Rogue secoua la tête et se redressa. Hermione sourit doucement et posa ses mains de part et d'autre de son torse.
— Tu souffres encore ? demanda-t-elle.
— La magie ne peut pas tout réparer, répondit le sombre homme en secouant la tête. Pomfresh a jugé mes blessures trop dangereuses pour me donner du Pouss'Os, ajouta-t-il en se rasseyant.
La jeune femme hocha la tête et se mordit les lèvres. Soudain, la porte du bureau s'ouvrit et elle recula prestement.
— Bonjour, Miss Granger ! s'exclama McGonagall. Ravie de vous voir de retour. J'espère que ces quelques semaines de repos vous ont permis de réfléchir et de vous recentrer sur vous-même, car dès le premier janvier, vous vous installerez dans le dortoir de Serpentard, comme c'était prévu.
Hermione baissa le nez. Elle jeta un bref regard à Rogue qui opina, puis la jeune femme regarda la Directrice et hocha la tête.
— Bien, Madame, dit-elle. Puis-je partir, j'ai mes affaires à ranger.
McGonagall hocha sèchement la tête et Hermione récupéra son sac et tourna les talons. Elle quitta le bureau, mais la porte était à peine refermée que la voix de la vieille sorcière résonnait. Hermione se mordit les lèvres en fermant les yeux, puis elle souffla et se laissa porter par le phénix d'or jusqu'en bas où, à sa grande surprise, Daphné l'attendait.
.
— J'arrive pas à y croire !
— Je te jures que c'est la vérité, Daphné...
— Nan, mais Hermione, toi et Rogue, quoi ! Tu te rends comptes ?
Assise en tailleur sur le lit d'Hermione, Daphné était abasourdie.

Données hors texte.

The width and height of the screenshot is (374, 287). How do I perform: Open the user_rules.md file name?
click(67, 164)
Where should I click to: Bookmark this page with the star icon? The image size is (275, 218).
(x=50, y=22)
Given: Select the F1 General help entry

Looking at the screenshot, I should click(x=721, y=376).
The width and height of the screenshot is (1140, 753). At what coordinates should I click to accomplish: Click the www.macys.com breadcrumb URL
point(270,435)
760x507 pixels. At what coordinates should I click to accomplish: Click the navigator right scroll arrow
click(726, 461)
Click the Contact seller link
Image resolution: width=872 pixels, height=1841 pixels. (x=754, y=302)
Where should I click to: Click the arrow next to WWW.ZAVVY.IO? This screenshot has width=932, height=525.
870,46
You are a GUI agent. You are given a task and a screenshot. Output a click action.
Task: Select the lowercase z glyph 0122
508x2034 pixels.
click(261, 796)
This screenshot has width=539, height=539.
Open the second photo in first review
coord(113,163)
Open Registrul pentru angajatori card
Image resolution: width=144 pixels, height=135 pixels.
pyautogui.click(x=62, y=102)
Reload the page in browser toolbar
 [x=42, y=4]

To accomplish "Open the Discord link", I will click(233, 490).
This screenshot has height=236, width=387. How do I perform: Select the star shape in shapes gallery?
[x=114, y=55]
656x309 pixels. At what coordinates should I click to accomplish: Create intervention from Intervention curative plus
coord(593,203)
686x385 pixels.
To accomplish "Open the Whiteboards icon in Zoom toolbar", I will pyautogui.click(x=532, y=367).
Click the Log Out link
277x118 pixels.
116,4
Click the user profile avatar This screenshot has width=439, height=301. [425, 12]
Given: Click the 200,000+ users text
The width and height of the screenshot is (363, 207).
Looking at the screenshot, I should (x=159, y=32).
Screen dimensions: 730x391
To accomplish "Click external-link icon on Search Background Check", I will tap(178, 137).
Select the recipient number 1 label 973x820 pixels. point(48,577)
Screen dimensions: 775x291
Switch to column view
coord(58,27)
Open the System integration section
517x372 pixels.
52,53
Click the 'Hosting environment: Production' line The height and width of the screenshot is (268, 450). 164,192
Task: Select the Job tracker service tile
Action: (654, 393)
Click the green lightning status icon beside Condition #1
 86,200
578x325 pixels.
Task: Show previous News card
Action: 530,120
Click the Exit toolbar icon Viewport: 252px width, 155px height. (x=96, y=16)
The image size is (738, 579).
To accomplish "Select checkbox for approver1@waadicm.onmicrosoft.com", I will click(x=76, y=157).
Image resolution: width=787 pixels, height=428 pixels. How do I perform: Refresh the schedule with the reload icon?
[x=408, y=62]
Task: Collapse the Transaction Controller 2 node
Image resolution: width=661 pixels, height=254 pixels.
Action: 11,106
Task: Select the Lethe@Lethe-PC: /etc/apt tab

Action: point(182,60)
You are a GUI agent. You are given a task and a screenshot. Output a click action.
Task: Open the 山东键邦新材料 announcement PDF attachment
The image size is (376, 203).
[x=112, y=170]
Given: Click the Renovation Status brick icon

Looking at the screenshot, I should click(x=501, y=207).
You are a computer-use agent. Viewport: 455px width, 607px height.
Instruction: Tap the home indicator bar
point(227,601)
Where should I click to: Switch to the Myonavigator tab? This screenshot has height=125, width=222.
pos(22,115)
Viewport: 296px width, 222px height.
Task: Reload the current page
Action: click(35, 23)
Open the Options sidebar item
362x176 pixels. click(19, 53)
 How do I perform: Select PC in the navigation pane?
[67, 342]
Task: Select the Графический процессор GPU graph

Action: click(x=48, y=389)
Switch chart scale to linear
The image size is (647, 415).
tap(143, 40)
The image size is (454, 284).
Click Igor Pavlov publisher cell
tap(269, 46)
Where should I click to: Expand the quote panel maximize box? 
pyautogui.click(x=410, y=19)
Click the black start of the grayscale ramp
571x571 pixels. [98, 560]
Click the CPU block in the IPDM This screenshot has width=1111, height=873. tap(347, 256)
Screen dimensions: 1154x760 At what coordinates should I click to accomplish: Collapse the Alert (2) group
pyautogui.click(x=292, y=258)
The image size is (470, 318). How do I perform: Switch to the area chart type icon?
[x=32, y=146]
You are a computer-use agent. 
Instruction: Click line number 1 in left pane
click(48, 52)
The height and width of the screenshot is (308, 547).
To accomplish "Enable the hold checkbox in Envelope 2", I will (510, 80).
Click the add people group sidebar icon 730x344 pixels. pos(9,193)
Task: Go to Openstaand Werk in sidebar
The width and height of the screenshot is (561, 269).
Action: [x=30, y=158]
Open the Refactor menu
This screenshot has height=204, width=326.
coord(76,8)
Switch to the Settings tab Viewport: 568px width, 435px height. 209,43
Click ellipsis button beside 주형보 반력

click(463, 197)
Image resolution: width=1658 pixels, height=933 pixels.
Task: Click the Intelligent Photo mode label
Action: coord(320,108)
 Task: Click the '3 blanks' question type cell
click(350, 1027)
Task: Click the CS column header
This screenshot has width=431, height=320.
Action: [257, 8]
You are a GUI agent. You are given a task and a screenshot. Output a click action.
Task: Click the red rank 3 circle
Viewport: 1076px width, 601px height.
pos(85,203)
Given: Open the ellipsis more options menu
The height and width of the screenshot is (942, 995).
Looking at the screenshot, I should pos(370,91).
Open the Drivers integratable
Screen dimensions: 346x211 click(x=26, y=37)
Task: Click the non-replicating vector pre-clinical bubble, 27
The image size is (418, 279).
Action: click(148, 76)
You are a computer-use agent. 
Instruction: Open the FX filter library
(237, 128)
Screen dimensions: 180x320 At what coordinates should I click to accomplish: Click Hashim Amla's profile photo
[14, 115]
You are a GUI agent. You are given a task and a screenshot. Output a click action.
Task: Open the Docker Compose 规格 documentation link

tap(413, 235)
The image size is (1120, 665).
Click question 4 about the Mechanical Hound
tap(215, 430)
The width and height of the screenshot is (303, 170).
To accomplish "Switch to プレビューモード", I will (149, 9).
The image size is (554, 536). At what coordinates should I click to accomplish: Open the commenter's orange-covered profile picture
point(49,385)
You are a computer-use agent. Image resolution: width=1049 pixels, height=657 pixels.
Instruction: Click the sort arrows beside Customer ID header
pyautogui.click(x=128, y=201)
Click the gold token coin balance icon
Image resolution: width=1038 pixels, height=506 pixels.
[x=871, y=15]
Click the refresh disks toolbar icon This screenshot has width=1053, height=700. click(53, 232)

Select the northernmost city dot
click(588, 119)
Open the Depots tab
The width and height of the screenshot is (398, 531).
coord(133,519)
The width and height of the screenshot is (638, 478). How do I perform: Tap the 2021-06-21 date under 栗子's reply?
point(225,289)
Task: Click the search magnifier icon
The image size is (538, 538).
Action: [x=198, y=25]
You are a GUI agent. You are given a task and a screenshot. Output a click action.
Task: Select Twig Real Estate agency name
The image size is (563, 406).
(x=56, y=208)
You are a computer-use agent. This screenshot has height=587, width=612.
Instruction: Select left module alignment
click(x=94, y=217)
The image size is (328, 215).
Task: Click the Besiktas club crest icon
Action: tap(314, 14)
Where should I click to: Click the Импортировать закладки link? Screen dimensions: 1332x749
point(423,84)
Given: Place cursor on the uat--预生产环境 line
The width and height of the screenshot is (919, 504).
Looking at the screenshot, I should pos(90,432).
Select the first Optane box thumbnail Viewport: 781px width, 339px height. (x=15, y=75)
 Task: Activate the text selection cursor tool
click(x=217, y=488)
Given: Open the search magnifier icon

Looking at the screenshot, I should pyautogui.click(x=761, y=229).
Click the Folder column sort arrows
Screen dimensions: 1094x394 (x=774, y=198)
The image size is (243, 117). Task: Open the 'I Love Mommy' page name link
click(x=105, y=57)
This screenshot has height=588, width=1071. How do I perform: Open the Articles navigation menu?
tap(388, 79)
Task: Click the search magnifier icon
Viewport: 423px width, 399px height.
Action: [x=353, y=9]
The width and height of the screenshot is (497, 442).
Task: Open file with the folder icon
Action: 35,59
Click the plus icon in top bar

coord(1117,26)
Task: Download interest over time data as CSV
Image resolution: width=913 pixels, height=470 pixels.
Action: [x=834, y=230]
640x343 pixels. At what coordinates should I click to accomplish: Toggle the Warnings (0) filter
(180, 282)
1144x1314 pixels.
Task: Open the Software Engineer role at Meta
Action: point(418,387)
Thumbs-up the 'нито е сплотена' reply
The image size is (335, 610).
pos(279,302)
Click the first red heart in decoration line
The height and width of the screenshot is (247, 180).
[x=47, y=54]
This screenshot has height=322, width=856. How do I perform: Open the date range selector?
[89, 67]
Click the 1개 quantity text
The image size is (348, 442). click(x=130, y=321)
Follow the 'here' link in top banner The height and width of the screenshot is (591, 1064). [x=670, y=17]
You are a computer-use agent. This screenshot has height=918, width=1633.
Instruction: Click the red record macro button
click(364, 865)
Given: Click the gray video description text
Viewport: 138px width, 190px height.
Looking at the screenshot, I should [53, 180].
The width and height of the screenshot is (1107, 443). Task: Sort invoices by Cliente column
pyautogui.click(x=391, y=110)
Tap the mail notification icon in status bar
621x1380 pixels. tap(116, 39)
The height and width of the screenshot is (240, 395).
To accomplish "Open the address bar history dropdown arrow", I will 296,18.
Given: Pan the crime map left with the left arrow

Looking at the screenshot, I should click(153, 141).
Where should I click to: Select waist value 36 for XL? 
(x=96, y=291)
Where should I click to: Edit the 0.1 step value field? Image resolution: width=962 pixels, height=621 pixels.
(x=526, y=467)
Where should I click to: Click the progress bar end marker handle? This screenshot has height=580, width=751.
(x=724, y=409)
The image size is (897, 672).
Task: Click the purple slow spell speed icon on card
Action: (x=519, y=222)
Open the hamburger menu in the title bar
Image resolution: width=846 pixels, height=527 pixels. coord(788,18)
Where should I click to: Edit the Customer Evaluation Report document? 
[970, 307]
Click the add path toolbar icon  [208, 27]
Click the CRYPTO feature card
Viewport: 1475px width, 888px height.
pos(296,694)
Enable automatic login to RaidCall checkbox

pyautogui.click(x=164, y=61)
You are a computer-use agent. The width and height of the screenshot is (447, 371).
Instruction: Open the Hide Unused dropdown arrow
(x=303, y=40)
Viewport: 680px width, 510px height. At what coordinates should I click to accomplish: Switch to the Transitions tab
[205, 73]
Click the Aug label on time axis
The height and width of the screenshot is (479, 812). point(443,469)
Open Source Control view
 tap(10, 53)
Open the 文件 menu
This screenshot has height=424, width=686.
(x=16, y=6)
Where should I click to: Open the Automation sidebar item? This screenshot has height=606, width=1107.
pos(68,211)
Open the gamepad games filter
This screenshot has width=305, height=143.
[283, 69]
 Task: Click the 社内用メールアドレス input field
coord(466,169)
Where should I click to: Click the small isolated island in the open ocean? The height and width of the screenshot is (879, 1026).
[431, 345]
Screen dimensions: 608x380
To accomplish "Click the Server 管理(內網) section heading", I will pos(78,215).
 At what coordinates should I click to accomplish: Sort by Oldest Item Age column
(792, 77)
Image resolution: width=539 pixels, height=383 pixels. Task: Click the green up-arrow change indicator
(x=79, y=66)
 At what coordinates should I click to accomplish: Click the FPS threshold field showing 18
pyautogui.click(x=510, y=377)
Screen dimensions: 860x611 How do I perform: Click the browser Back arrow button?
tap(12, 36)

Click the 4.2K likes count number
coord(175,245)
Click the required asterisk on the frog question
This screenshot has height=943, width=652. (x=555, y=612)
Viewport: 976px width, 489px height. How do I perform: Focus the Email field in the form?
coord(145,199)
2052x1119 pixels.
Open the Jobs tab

— Il n'y a pas de lui et moi, pour l'instant, répondit la brunette en haussant les épaules. C'était... Je ne sais pas, c'était...
— Spontané ?
— Complètement... Pendant une seconde, j'ai eu l'impression que c'était normal et que...
Hermione soupira et rangea un pull gris dans sa penderie.
— Je ne sais pas quoi faire, dit-elle alors. J'étais à peine sortie du bureau de McGonagall qu'elle lui passait un savon et...
— Ouais, j'imagine qu'il a dû passer un mauvais moment, mais c'est Rogue, et tu sais qu'il est loin d'être quelqu'un qui se laisse gueuler dessus sans rien dire, quand bien même il serait a...
— Chut ! s'exclama alors Hermione en lui coupant la parole. Ne dis pas ça.
— Quoi ? Mais pourtant...
— Je ne sais pas, Daphné, d'accord ? répondit la Gryffondor. Je ne sais pas, je suis paumée, là, et je...
La jeune femme se prit la tête entre ses mains et Daphné grimaça. Elle jeta alors un coup d'œil sur le réveil de son amie et déplia ses jambes.
— Il est bientôt l'heure de déjeuner, dit-elle en se levant. Prends quelques minutes pour te remettre de tes émotions, puis rejoins-moi dans la Grande Salle. Je pense que certains seront contents de te revoir.
— Pas Malefoy en tous cas... grommela la jeune femme en se levant à son tour.
— Détrompe-toi ! s'exclama Daphné en rigolant. Il t'a réclamée !
Hermione la regarda avec de grands yeux.
— Tu n'es pas sérieuse ?!
— Si ! Dès la première semaine de ton absence, il a commencé à pester qu'il n'avait plus personne à embêter ! s'esclaffa la jeune blonde.
Hermione sourit puis se mit à rire. Daphné la laissa alors finir de ranger ses affaires tranquillement en disant qu'elle avait hâte qu'elles puissent enfin être dans la même chambre et pouvoir médire les garçons toute la soirée avec Pansy et Millicent.